WHAT THE TASK REQUIRES> Begin at the line containing "Akamai Developers (89, 569)" in the entries below and end at the line containing "[combobox] (590, 18)"; transcribe that range exactly and nothing outside it.

GIVEN DATA>
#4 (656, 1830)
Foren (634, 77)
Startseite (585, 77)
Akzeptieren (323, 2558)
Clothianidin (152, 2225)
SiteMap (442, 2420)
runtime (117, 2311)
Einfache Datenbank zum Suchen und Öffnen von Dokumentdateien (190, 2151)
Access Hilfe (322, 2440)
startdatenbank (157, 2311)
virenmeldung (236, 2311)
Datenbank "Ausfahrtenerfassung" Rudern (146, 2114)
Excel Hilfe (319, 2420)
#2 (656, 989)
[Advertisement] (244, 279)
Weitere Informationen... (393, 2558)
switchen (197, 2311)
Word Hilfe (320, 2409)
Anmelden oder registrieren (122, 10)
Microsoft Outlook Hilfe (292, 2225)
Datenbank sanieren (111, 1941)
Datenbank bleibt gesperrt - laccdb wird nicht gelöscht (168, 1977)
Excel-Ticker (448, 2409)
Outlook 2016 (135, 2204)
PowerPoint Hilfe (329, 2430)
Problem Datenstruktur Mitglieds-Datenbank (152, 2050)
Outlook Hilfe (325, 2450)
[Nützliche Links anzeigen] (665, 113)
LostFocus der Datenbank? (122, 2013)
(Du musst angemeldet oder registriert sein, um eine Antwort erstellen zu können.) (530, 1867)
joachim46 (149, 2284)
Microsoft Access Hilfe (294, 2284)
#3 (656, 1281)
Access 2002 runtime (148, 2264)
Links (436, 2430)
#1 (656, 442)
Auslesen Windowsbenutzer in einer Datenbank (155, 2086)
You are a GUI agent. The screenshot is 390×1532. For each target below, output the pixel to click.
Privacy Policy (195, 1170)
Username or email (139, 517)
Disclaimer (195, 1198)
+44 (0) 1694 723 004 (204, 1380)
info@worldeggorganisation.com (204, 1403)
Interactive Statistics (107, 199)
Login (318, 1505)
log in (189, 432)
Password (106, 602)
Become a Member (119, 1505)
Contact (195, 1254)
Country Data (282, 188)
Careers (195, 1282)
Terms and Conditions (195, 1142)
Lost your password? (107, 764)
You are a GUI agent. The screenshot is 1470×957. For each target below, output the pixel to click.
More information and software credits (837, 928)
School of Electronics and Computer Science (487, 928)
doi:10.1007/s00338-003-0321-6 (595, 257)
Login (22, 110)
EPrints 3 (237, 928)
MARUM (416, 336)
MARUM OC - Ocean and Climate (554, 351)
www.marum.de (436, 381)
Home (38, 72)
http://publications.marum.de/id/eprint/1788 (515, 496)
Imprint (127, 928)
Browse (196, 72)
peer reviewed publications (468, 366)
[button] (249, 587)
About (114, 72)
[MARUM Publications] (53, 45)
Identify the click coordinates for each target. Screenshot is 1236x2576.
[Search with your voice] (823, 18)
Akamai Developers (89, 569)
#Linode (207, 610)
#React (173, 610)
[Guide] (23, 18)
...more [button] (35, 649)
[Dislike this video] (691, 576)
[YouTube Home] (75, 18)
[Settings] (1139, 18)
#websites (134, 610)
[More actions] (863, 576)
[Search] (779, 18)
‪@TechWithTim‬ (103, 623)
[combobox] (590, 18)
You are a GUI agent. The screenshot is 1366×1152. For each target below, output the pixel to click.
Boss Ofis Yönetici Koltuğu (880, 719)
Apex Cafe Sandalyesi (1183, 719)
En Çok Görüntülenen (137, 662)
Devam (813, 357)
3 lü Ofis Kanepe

WRITTEN RESPONSE>
Akamai Developers (89, 569)
#Linode (207, 610)
#React (173, 610)
[Guide] (23, 18)
...more [button] (35, 649)
[Dislike this video] (691, 576)
[YouTube Home] (75, 18)
[Settings] (1139, 18)
#websites (134, 610)
[More actions] (863, 576)
[Search] (779, 18)
‪@TechWithTim‬ (103, 623)
[combobox] (590, 18)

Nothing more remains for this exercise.